従業員の一時解雇と補償金【ブンに訊け!】 vol.214

編集部のタイ人経理部長「ブン」がタイに住む日本人の悩みを快刀乱麻で解決する!

読者からのご相談

(前略)新型コロナをきっかけに、リモートワークが可能なスタッフにはそれを奨励しています。今後リモートワーク主体の業務にシフトできるか実験的な意味もあります。

ところでスタッフのなかには、リモートワークになっても家で何もすることがない。というものもいます。だからといって無理やり出社させても仕事はありません。しかし何もすることがないスタッフに給料を払い続けるべきでしょうか? 自宅でも会社でも何もすることがないというスタッフは一時的に解雇し、失業保険を受け取って生活してもらい、状況が好転したら再雇用することを考えています。会社の資金繰りが相当悪化しているからです。
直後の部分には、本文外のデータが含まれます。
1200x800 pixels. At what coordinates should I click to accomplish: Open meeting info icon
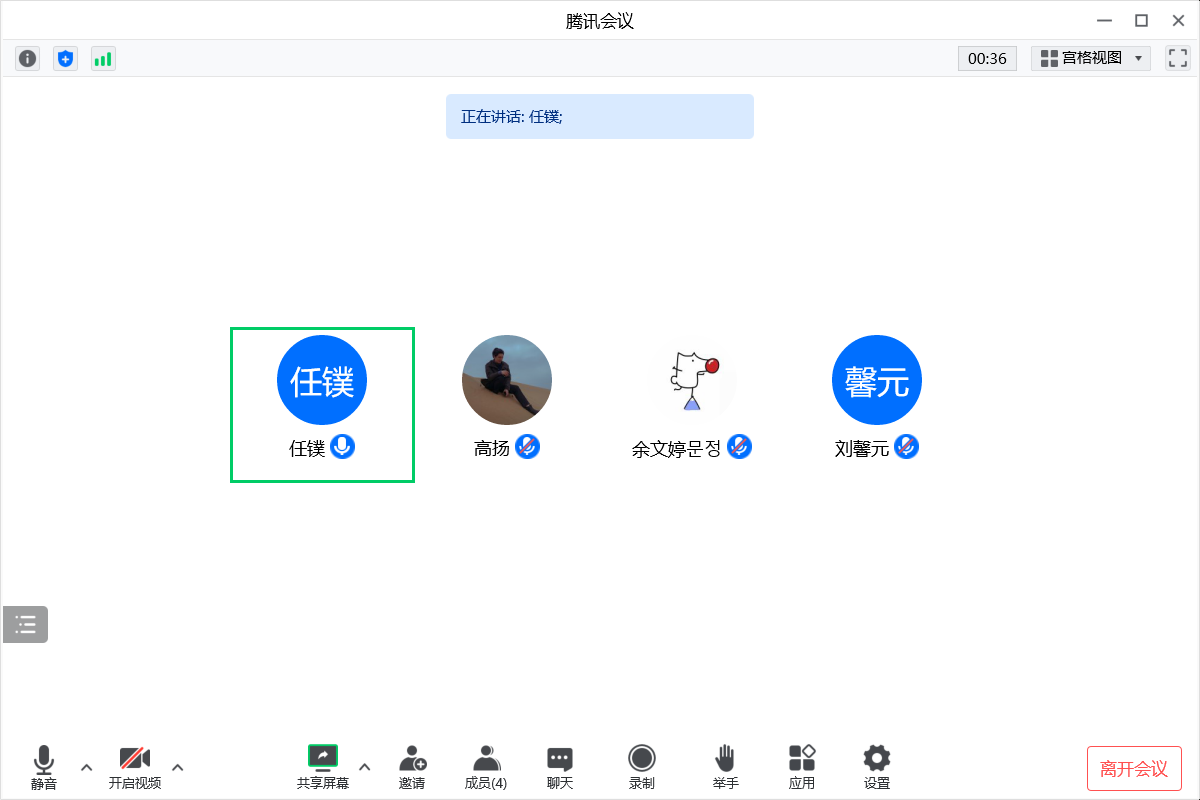coord(28,59)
なお、再雇用の際には、フリーランス契約(出来高制)にすることも考えています。こういうことはタイの労働者保護法上、問題ないでしょうか?(SAMMIE)

ブンからの回答

解雇しないのであれば給料は払い続けなければなりません。会社都合で解雇する場合には会社に補償金の払いが義務付けられています(補償金額は先月号を参照)。

補償金を払う余裕がないから一時的に解雇し、景気が上向いたら再雇用すると考えていると察しますが、再雇用するとしても解雇時には補償金を払わなければならないんです。
リモートワークだと何もやることがないというスタッフを、補償金を払ってまで解雇して後に、再雇用するのは、補償金額とコロナ禍の期間を推し量って決めてください。
従業員をフリーランス契約にするのはその従業員との交渉になります。

ところで社会保険事務所が支払う新型コロナに起因する失業保険の金額は、数万Bの給料を得ていても、①自主退職の場合、月額約6750Bで最高90日分。②会社都合で解雇の場合、月額約10500Bで最高200日までとなっています。